Task objective:
Gather each line in the listing below that contains the word "click" and copy those lines out in full.

++++++++++++++++++++

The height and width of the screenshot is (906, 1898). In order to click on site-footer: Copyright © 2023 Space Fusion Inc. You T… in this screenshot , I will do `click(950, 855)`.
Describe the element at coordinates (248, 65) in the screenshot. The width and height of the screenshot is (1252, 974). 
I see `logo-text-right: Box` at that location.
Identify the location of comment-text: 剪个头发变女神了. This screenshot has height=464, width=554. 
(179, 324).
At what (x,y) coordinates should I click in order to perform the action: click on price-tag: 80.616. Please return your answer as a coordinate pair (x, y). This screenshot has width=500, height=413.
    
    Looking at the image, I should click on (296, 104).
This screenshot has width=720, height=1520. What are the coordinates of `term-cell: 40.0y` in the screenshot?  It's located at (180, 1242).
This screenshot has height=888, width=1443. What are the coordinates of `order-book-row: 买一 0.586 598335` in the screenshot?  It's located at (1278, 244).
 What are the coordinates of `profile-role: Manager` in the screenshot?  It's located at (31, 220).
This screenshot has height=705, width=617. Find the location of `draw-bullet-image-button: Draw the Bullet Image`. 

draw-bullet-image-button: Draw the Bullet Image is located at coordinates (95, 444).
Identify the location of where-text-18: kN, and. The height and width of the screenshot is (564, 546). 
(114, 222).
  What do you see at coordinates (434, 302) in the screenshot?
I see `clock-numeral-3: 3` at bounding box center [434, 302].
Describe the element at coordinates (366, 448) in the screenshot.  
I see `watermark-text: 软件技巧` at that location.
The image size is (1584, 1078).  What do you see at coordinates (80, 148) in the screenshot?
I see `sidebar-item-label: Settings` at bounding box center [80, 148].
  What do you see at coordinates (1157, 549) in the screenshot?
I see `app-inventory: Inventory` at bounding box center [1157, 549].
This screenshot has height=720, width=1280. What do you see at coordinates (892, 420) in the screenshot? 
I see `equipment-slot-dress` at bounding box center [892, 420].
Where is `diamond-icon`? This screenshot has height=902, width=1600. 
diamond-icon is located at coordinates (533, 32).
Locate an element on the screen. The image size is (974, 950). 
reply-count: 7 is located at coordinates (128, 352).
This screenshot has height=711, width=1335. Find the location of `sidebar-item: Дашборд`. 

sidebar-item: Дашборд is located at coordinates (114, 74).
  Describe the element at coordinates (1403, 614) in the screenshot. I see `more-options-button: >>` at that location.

++++++++++++++++++++

Reply to the exercise:
The height and width of the screenshot is (906, 1898). In order to click on site-footer: Copyright © 2023 Space Fusion Inc. You T… in this screenshot , I will do `click(950, 855)`.
At what (x,y) coordinates should I click in order to perform the action: click on price-tag: 80.616. Please return your answer as a coordinate pair (x, y). This screenshot has width=500, height=413.
    Looking at the image, I should click on (296, 104).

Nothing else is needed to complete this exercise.